** Recorded data follows **

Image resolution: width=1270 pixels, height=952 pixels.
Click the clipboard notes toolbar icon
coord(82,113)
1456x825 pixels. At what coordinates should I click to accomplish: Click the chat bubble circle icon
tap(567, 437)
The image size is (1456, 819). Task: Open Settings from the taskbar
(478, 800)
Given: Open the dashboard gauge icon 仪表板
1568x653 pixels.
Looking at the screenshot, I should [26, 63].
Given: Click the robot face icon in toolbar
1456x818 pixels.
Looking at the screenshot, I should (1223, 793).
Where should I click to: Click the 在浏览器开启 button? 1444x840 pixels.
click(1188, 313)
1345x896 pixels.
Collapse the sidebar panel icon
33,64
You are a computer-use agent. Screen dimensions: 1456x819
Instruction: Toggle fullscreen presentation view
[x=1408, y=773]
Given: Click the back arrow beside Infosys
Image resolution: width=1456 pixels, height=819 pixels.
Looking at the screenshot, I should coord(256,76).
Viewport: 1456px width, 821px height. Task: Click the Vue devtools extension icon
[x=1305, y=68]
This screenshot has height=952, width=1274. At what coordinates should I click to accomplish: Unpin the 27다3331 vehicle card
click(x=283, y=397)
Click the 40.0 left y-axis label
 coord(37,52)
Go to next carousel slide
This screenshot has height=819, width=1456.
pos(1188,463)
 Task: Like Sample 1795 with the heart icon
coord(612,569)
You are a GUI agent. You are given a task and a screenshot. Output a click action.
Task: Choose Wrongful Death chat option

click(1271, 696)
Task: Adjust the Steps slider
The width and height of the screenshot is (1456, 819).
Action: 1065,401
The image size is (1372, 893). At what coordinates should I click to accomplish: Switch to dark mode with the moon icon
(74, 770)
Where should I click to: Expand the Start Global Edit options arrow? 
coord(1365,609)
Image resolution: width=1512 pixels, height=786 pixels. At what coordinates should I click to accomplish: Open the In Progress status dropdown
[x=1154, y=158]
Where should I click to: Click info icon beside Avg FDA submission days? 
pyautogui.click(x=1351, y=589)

** End of Recorded data **

▶ Exercise aim
Which lines of the records above contain the word "agent"? Report each one.

▶ Response
You are a computer-use agent. Screen dimensions: 1456x819
You are a GUI agent. You are given a task and a screenshot. Output a click action.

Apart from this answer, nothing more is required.